Dr. Li, who is a lab head in Molecular Pharmacology and Chemistry Program at Memorial Sloan-Kettering Cancer Center, has made the study of gamma-secretase a primary focus, particularly its role in the pathology of Alzheimer’s disease. In a study published in a 2000 edition of Nature, Dr. Li’s team provided the first compelling biochemical evidence that gamma-secretase activity is triggered by presenilin, a subunit within this complex. When mutated, presenilins can lead to Alzheimer’s disease.
In 2010, Dr. Li’s lab reconstituted gammasecretase and identified presenilin as containing the active site for gamma-secretase. This led to further study, which a number of research teams are now conducting, of the structure and function of gamma-secretase at both the molecular and atomic levels. This provided further proof that gamma-secretase is a potential target for the development of Alzheimer’s disease treatments.
Currently, Dr. Li’s team is focusing its research on modulating gamma-secretase activity in order to alter the processing of amyloid precursor protein, which has been implicated in the development of Alzheimer’s disease, and developing targeted therapies based on this knowledge.
Dr. Mucke’s work has focused on identifying molecular and cellular processes by which small assemblies of amyloid-beta impair cognitive functions. He showed how these assemblies work with tau, another protein that accumulates in the brains of Alzheimer’s patients, to disrupt the activity of brain networks. In addition, Dr. Mucke showed that suppressing the abnormal excitability of these brain networks can reverse cognitive and behavioral decline in animal models of Alzheimer’s disease.
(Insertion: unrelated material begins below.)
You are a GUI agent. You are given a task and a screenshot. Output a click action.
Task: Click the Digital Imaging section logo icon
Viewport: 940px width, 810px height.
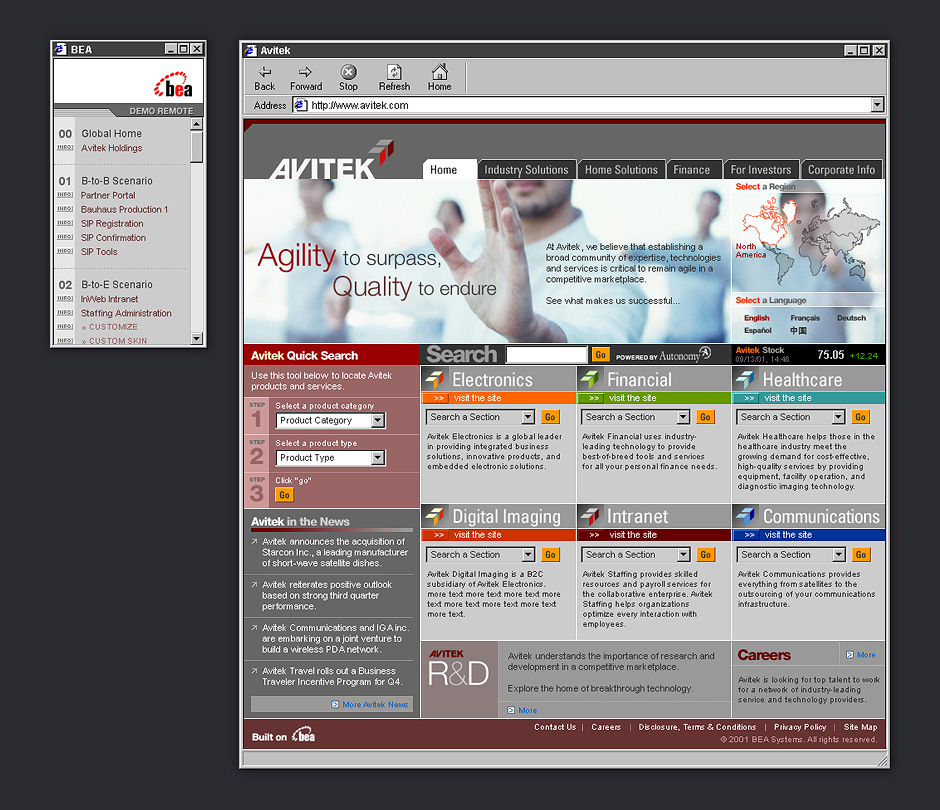(435, 517)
In their lab at the Gladstone Institute of Neurological Disease, Dr. Mucke and his team have made a number of important findings regarding the mechanisms that underlie Alzheimer’s disease. They have also identified new therapeutic approaches for blocking these mechanisms. They proved that the activities of the proteins amyloid-beta, apoE4 and tau, all linked to Alzheimer’s disease, can disturb the communication pathways between brain cells. They further found that the interactions among these proteins play an early role in disrupting the brain’s neural networks.
Dr. Mucke and his team also found that the combined actions of amyloid-beta and tau result in some of the over-stimulation of neurons, which is known to be an early characteristic of Alzheimer’s disease.
The results found by Dr. Mucke led him to initiate experiments designed to determine if blocking abnormal network activity could be a therapeutic approach, an area of great promise in drug discovery. His current focus lies in exploring the role of DNA damage and aging-related factors in cognition, and in translating his lab’s latest findings into potential treatments.
“We have selected these individuals because their work has provided major insights to the field and is likely to lead to new Alzheimer’s disease treatments, which are desperately needed,” said David M. Holtzman, M.D., chair of the MetLife Awards for Research in Alzheimer’s Disease Advisory Committee, which selected the winners. Dr. Holtzman is the Andrew B. and Gretchen P. Jones Professor and Chairman, Department of Neurology, Washington University School of Medicine, and is a previous recipient of the MetLife Foundation Award.